- EXERCICE: Retouchez le portrait de Ladji : recopiez-le en commençant par "Africa-PressBurkina Faso. Dans" et en poursuivant jusqu'à "anti-terroriste. Portrait !", avec "défaite" à la place de "déroute".

- TEXTE À LIRE:
Volontaires pour la défense de la patrie Ladji, le « libérateur » venu de Yoro

Volontaires pour la défense de la patrie Ladji, le « libérateur » venu de Yoro
Volontaires pour la défense de la patrie Ladji, le « libérateur » venu de Yoro

Africa-PressBurkina Faso. Dans la lutte contre le terrorisme, sa réputation dépasse les frontières de la province du Loroum. Ses actes de bravoure sont contés telles des anecdotes, dans le Nord du Burkina. Son « débarquement » à Sollé a sonné la déroute de l’ennemi. El hadj alias « Ladji » ou « Yoro », du nom du village du Mali voisin où il s’était installé, est une figure emblématique de la lutte anti-terroriste. Portrait !

Très peu d’écrits parlent de Ladji. Pourtant, les anecdotes sur ses actes courent les rues. En tout cas, dans la région du Nord du Burkina Faso. On dit de lui qu’il est capable de se rendre « invisible » aux combats et est « invincible » aux balles. Il serait aussi le « vainqueur» des terroristes dans la province du Loroum, celui qui les a contraints à demander une trêve et à « négocier » la paix. El hadj a su construire autour de sa personne, un véritable mythe. Toutes nos tentatives de nous rassurer d’un entretien avec lui, une fois à Sollé, ont été vaines. Des confrères de Ouahigouya et de Titao, au Nord du pays, nous ont déconseillé d’ailleurs toute idée de le rencontrer, him-self. Lorsque nous arrivions le dimanche 3 janvier 2021, à Sollé, nous avions rendez-vous avec le chef-adjoint des Volontaires pour la défense de la patrie (VDP), « Le Pétrolier ». « C’est déjà une chance que vous puissiez voir son adjoint », affirment certaines langues. Sur place, notre guide, sur instruction de « Le pétrolier », nous laisse devant des commerces. Un homme, vêtu d’une chemise grise, jean et barbu, vient à notre rencontre, dans l’optique de nous conduire au détachement militaire, basé à Sollé et au Quartier général (QG) des VDP. C’est plus tard que nous saurons qu’il s’agit, en réalité, d’El hadj. Sur le coup, nous sommes partagés entre joie (qu’il soit présent pour répondre à nos questions lui-même) et stupéfaction (sur sa capacité à se camoufler).

- EXTRAITS DES FICHES:

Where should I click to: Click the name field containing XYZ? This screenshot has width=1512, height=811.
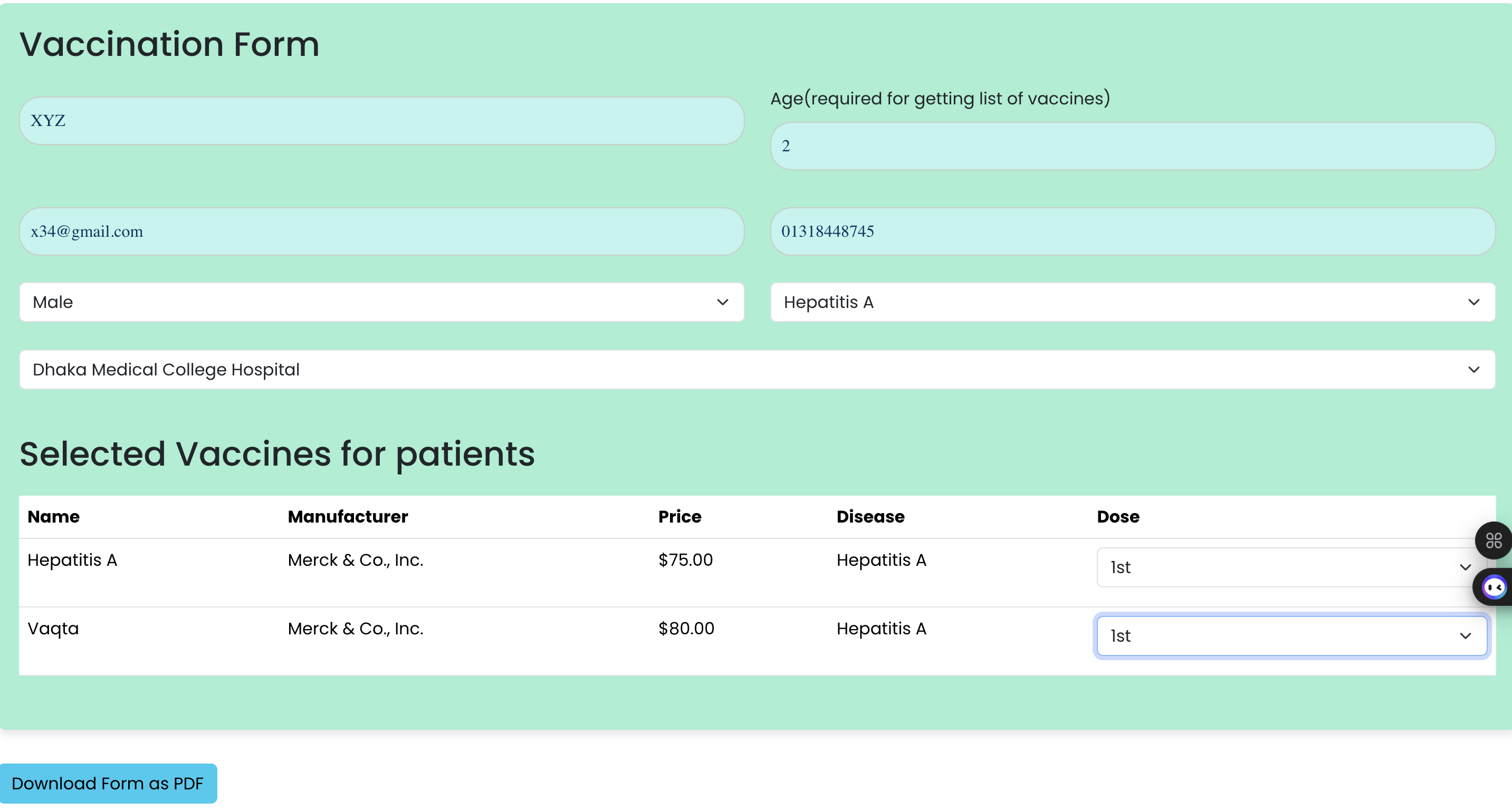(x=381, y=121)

...

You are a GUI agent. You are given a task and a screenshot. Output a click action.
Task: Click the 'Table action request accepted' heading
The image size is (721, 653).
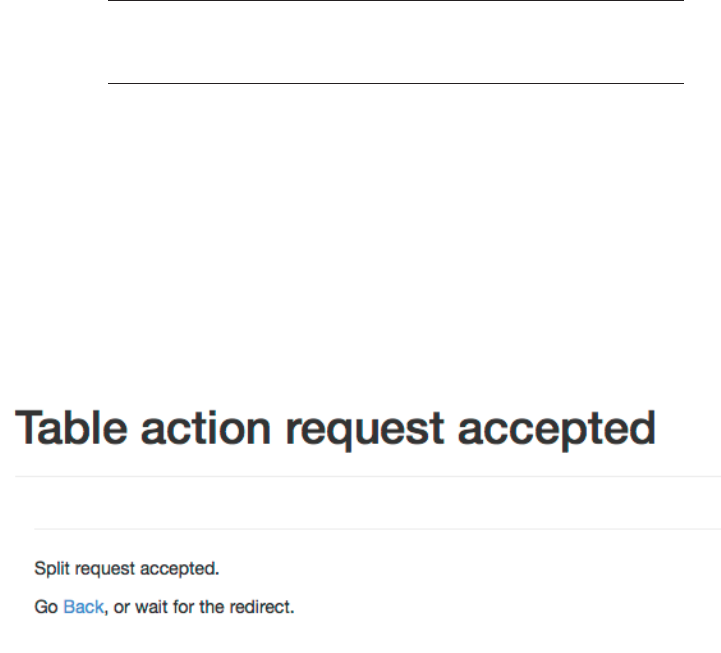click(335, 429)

==

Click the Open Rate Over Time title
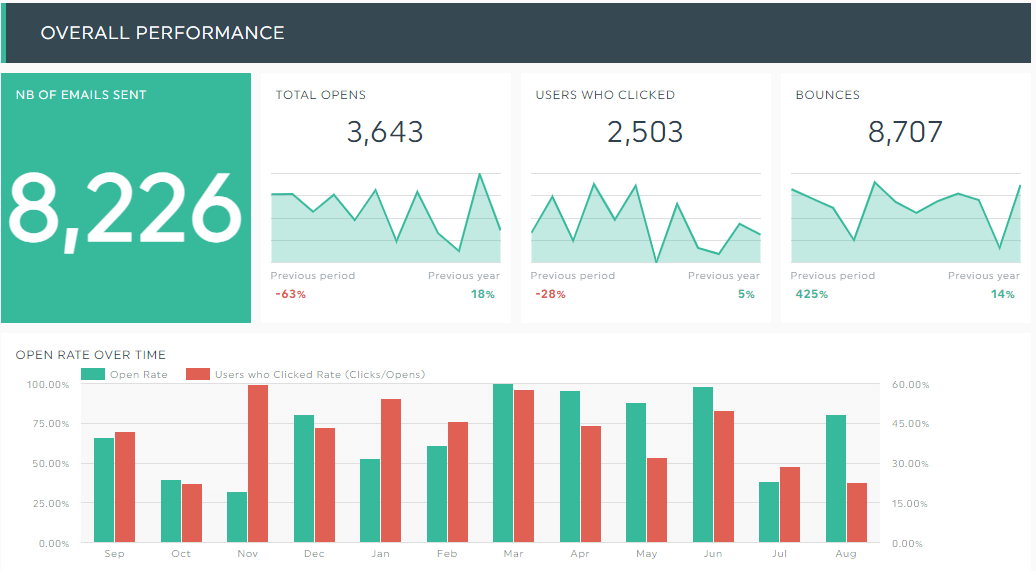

- RÉSULTAT:
Africa-PressBurkina Faso. Dans la lutte contre le terrorisme, sa réputation dépasse les frontières de la province du Loroum. Ses actes de bravoure sont contés telles des anecdotes, dans le Nord du Burkina. Son « débarquement » à Sollé a sonné la défaite de l’ennemi. El hadj alias « Ladji » ou « Yoro », du nom du village du Mali voisin où il s’était installé, est une figure emblématique de la lutte anti-terroriste. Portrait !